_SUPPLIED TEXT_
☆ ☆ ☆

Almost two years after the Ventura City Council passed an ordinance allowing for the delivery of medical marijuana, deliveries have yet to be made due to inaction on exactly which dispensaries will be allowed to do so, per the terms of the ordinance. Now a new state law may allow for deliveries regardless. The City Council is set to discuss the issue next month.   

In November 2017, the City Council voted unanimously (sans former City Councilman Neal Andrews, who was absent) to allow medical marijuana deliveries from up to three dispensaries within the city so long as they are outside of city limits but within Ventura County. This was the same council meeting during which the city adopted district-based elections.

The following month, the city came to a standstill when the Thomas Fire erupted and a state of emergency was declared, leaving the ordinance in limbo.

According to the city of Ventura’s Cannabis fact sheet (viewable online at www.cityofventura.ca.gov/1270/Cannabis-Fact-Sheet), the ordinance allows for a maximum of three delivery services to operate within city limits. The standards and criteria for picking said businesses must first be set, however, and during the State of Emergency, that process was put on hold with a promise to allow businesses to apply for a permit once the declaration was lifted.

The State of Emergency declaration was lifted in August of 2018, eight months after the Thomas Fire, and permits have yet to be issued, dispensaries yet to be selected.

The inaction prompted Ojai-based marijuana dispensary Sespe Creek to ask its customers to contact Ventura City Council regarding the situation.

☆ ☆ ☆

_INSTRUCTIONS FOR THE TASK_
Pick up the article on Ventura's medical marijuana delivery ordinance after its final sentence and keep writing it. The entries that follow are separate material and are not part of the article on Ventura's medical marijuana delivery ordinance.

☆ ☆ ☆

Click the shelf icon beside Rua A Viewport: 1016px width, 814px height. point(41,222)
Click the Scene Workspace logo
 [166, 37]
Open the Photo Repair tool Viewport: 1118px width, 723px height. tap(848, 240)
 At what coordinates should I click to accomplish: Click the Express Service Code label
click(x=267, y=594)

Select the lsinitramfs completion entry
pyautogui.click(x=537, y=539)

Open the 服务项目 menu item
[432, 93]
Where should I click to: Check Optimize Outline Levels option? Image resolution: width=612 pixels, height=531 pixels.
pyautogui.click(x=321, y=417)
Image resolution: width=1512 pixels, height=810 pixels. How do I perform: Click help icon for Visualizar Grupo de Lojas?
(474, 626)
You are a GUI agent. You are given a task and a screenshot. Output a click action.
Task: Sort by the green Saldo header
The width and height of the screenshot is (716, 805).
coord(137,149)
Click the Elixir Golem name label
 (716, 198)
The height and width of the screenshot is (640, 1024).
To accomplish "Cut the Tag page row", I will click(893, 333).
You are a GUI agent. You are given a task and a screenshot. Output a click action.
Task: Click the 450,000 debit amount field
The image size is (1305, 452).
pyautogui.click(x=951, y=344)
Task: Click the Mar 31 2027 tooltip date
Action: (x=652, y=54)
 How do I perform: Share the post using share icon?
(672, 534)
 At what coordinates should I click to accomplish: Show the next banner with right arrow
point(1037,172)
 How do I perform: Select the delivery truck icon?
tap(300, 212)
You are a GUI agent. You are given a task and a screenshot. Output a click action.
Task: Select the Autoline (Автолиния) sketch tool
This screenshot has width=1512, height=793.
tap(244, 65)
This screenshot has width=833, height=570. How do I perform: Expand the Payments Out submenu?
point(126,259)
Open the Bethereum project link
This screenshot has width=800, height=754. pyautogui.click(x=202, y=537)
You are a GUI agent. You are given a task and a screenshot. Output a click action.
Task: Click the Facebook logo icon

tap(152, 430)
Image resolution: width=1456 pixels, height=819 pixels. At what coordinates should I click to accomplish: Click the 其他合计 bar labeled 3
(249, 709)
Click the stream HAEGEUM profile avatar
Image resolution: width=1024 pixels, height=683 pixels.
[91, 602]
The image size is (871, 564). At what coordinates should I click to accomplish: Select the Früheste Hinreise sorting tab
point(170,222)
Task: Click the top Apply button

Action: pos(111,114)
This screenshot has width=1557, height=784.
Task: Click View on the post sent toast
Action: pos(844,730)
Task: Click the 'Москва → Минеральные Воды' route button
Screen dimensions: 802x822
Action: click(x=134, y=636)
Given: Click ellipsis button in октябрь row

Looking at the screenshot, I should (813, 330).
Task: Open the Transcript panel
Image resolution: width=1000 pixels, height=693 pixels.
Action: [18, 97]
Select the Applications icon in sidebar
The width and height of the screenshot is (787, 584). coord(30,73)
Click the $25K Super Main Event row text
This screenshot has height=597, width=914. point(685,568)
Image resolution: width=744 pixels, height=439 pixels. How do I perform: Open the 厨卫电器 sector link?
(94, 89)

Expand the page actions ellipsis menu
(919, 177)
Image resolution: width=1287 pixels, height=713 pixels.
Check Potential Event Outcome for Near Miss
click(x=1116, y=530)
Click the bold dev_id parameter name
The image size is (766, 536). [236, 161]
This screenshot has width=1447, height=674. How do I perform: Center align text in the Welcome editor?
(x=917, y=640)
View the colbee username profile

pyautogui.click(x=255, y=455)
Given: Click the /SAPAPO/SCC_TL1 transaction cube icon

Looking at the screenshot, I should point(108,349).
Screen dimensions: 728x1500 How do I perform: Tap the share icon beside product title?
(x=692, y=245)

☆ ☆ ☆

_EXERCISE RESPONSE_
“If you are a Ventura resident we urge you to contact your elected city officials,” read the newsletter issued on Wednesday, Feb. 13, announcing new delivery routes in Santa Paula, Camarillo, Fillmore and Moorpark as well as into Santa Barbara County. “This is a new City Council so there is a reason to hope things will be better in the future.”

Chelsea Sutula, president and CEO of Sespe Creek, says that outside of Ojai, Ventura residents make up most of her clientele. Sutula says that prior to the November 2018 elections, the City Council may have taken their time on setting standards for the ordinance to take effect.

“It’s a crafty way of procrastinating on the ordinance and using the Thomas Fire as an excuse to not having done it more than a year later,” said Sutula.

Following changes to state law, the city may not have a say on who can deliver medical marijuana within its jurisdiction, however. In December, the state of California clarified its laws, allowing for deliveries of marijuana even in areas that ban the sale of cannabis, this coming two years after legalizing marijuana via Proposition 64.

Mead Whippo, president and CEO of the recently opened Emerald Perspective in Port Hueneme, says that delivering in Ventura “wouldn’t scare [him] at all.”

“I can tell you this, that the way the state law is written, the city of Ventura would have an extremely difficult time upholding anything like that and it will come down to who enforces it,” said Whippo. “What are the police going to write a ticket for?”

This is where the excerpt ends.